To answer the question, I think it is possible that VQEs could be useful in principle (if they are going to be useful for anything) with this formulation. However, if I understand correctly, this formulation doesn't get round the problem of the large classical representation of the quantum state: the eigenstates of the Ising mode formulation are essentially bit-strings that encode the classical representation of the function being integrated (in your case this would be the quantum state?), and the physical quantum state is some superposition over classical representations of the function (so, over classical representations of quantum states). This is different from the normal VQE for quantum chemistry, where the goal is to put the qubits in the physical quantum state that's being searched for. Any advantage, in either QA or VQE, must here come from the possibly-enchanced exploration capabilities of quantum annealing, compared to classical minimizers.

Ultimately we want to solve the crystallographic ED problem, i.e. finding the electrostatic potential that would give far field intensities $|\Psi|^2$ as faithful as possible to the measured intensities. This paper Donatelli, J. J., & Spence, J. C. H. (2020). Inversion of Many-Beam Bragg Intensities for Phasing by Iterated Projections: Removal of Multiple Scattering Artifacts from Diffraction Data.
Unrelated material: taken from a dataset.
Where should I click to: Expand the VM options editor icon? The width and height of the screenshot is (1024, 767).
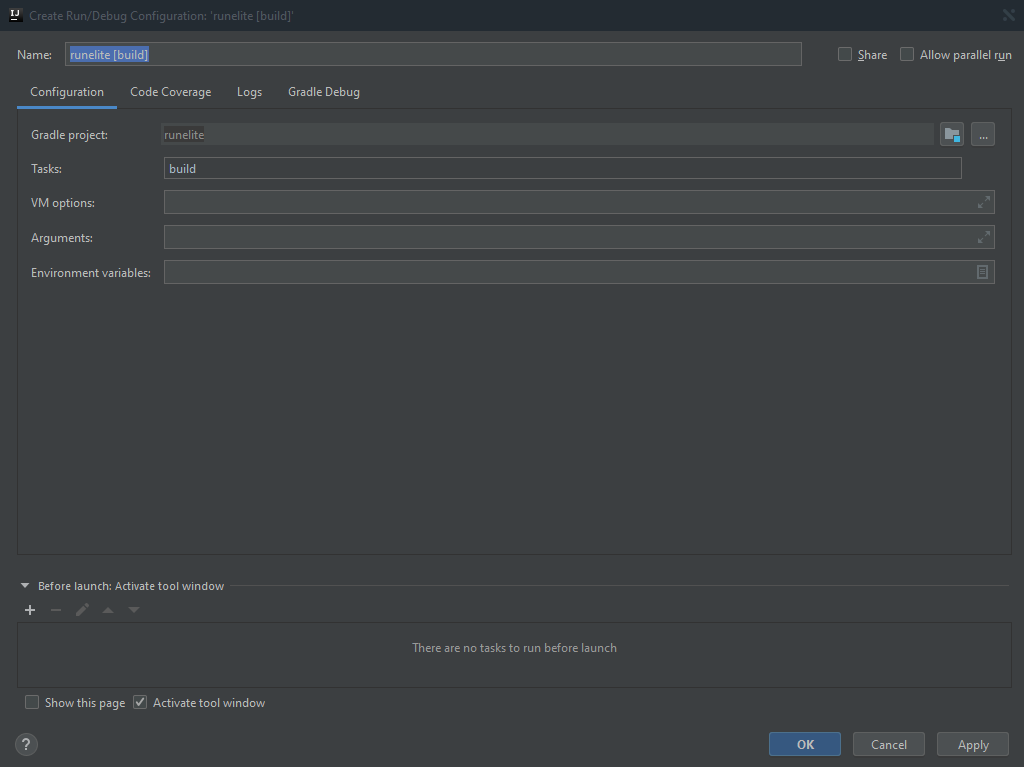(982, 202)
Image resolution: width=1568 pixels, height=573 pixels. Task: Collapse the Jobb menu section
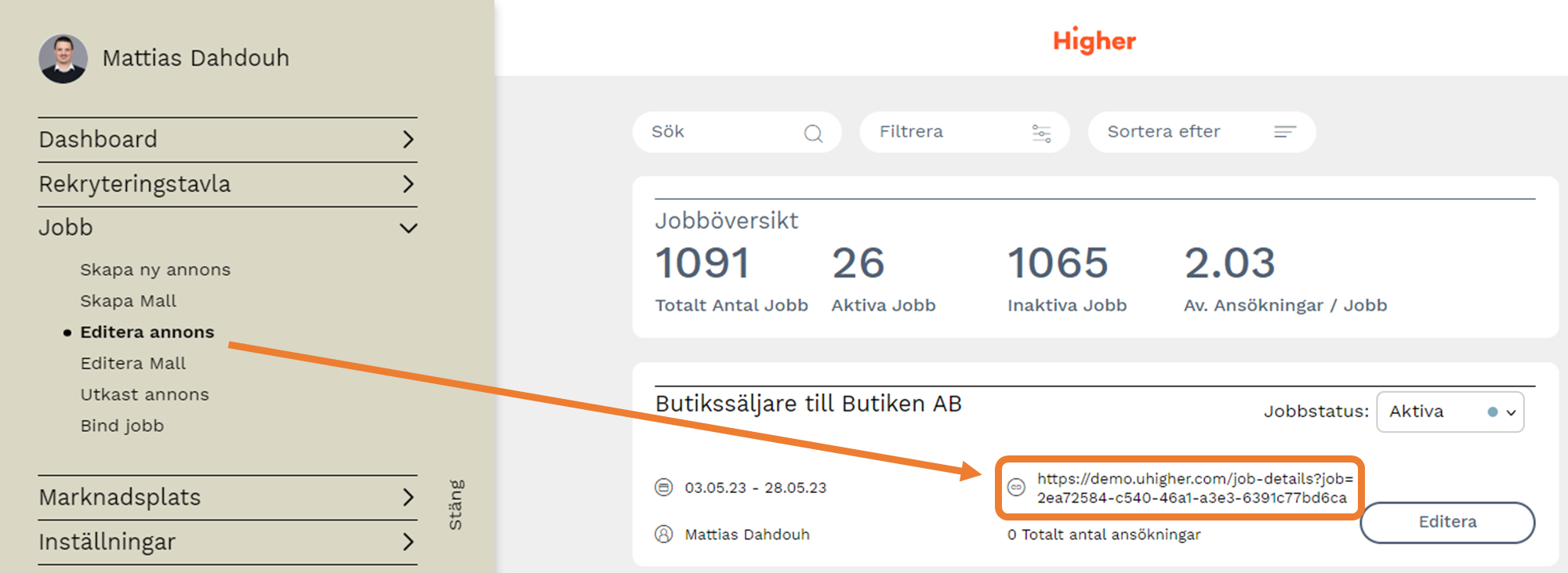point(408,228)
Physical Review Letters, 125(6), 65502. formulates it as a minimization problem but I have not implemented it yet classically.
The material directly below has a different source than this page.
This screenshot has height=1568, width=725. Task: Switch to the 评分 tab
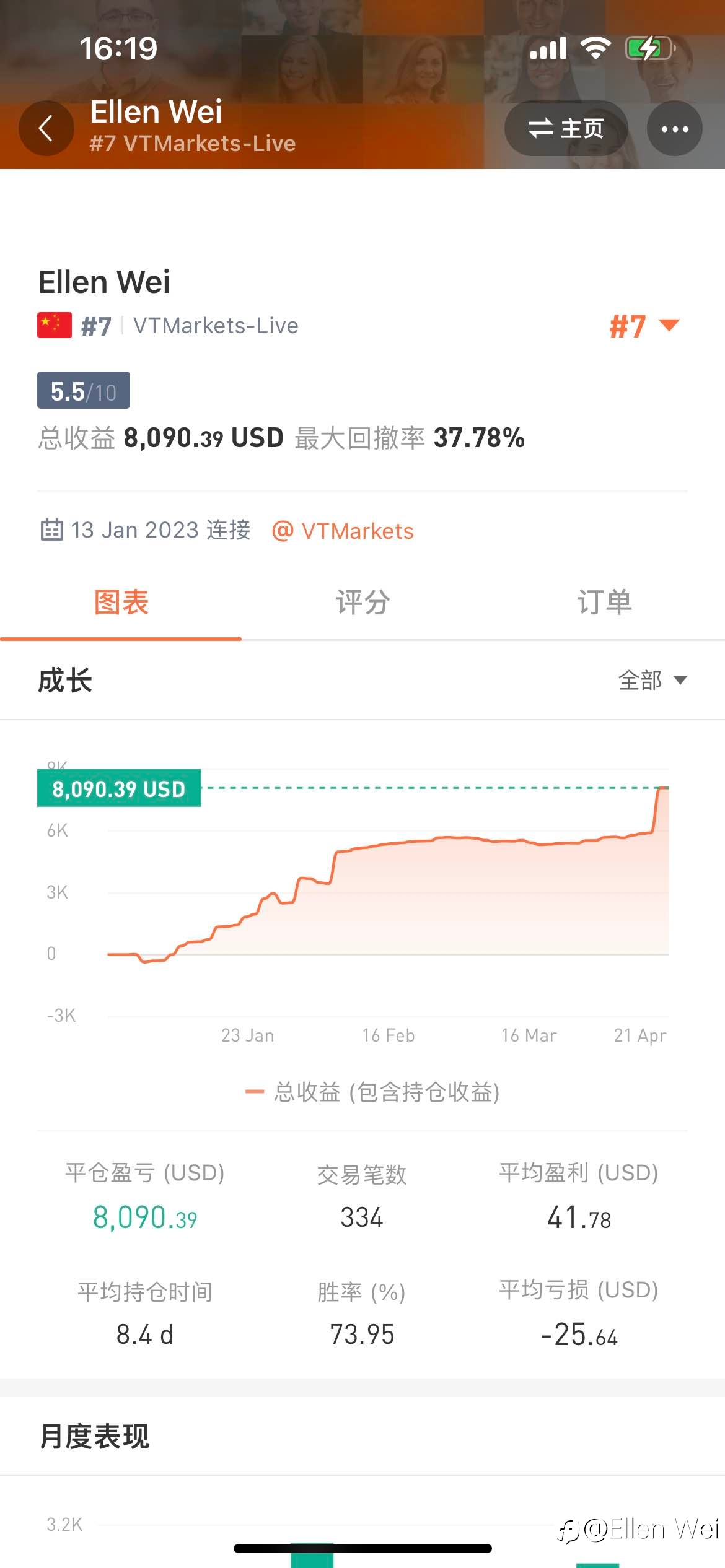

It sounds interesting, I will try to read the paper.

That is probably very naive, but I was wondering : if we assume that we know the eigen vector [something went wrong with formatting, I think you are saying you would know $|\Psi|^2$] and eigen value(200keV) from experiment, could we evaluate the Schrodinger's Hamiltonian for that eigen vector but the input state represent some parameters for the electrostatic potential that we want to optimize ? The parameter search being very large, we could take then full advantage of the state representation(although I understand this is not necessarily always the origin of a quantum advantage).

I don't quite understand. Are you suggesting to encode the electrostatic potential parameters as a quantum state?
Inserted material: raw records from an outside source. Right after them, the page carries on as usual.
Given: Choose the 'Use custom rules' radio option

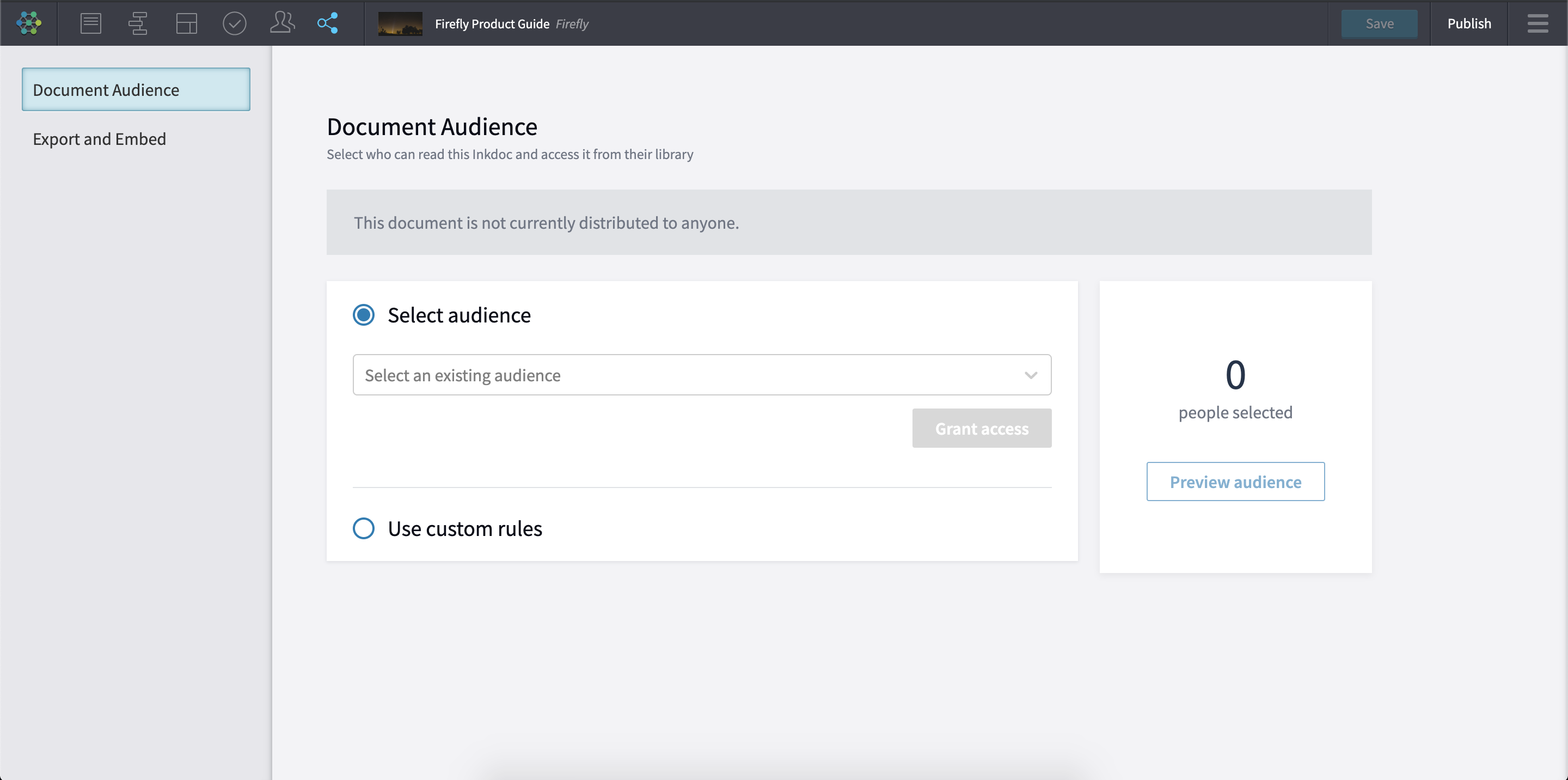Looking at the screenshot, I should coord(364,528).
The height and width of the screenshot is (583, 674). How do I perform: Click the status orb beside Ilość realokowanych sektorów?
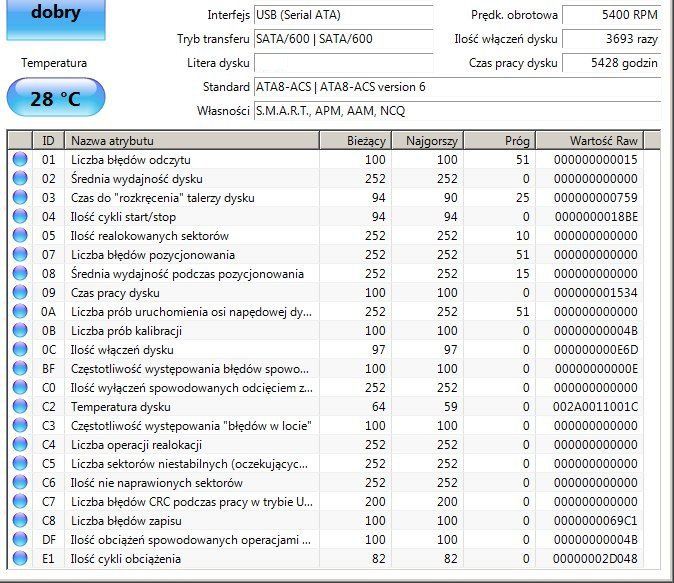click(x=20, y=235)
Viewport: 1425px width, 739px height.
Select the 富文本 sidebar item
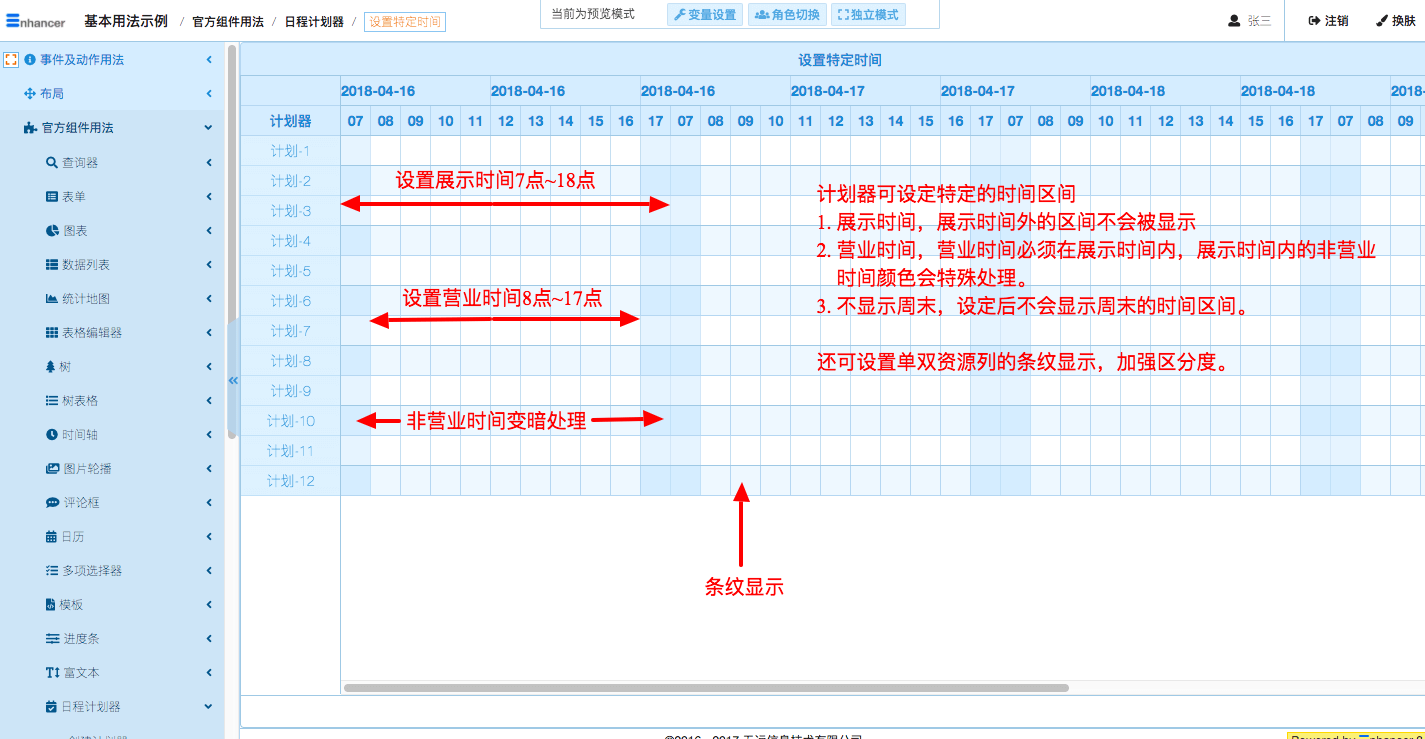tap(80, 673)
ronandrevon commented 2 years ago

yes I agree, this is the reason I am not sure this formulation was very promising(that I expressed as the scaling behaviour, both storage and comptational). it feels like the number q-bits required is quickly getting overwhelming as it encodes the state of the unknown eigen vector in a way that is too straightforward.

Yes that's where I see a challenge in applying quantum processing to ED : The electrostatic potential may contain a large number of parameters but we only to solve a 1-electron Hamiltonian whose eigen state is usually not even all that big.

I see for QA I understand that the device can allow the state to avoid local minima thanks to quantum mechanisms such as quantum tunnelling which can get the state through a high but thin barrier. On the other hand a global classical minimizer (I have had experience with a genetic NSGA-II algorithm) has to work with parameters which in large dimensions restrict the search space.

Thank you I will have a look at the paper.

Yes somehow since this is the one that may be intractable classically but then it probably makes more sense to have a formulation that uses QA. I am still not familiar enough with quantum algorithm to come up with a proper formulation for that.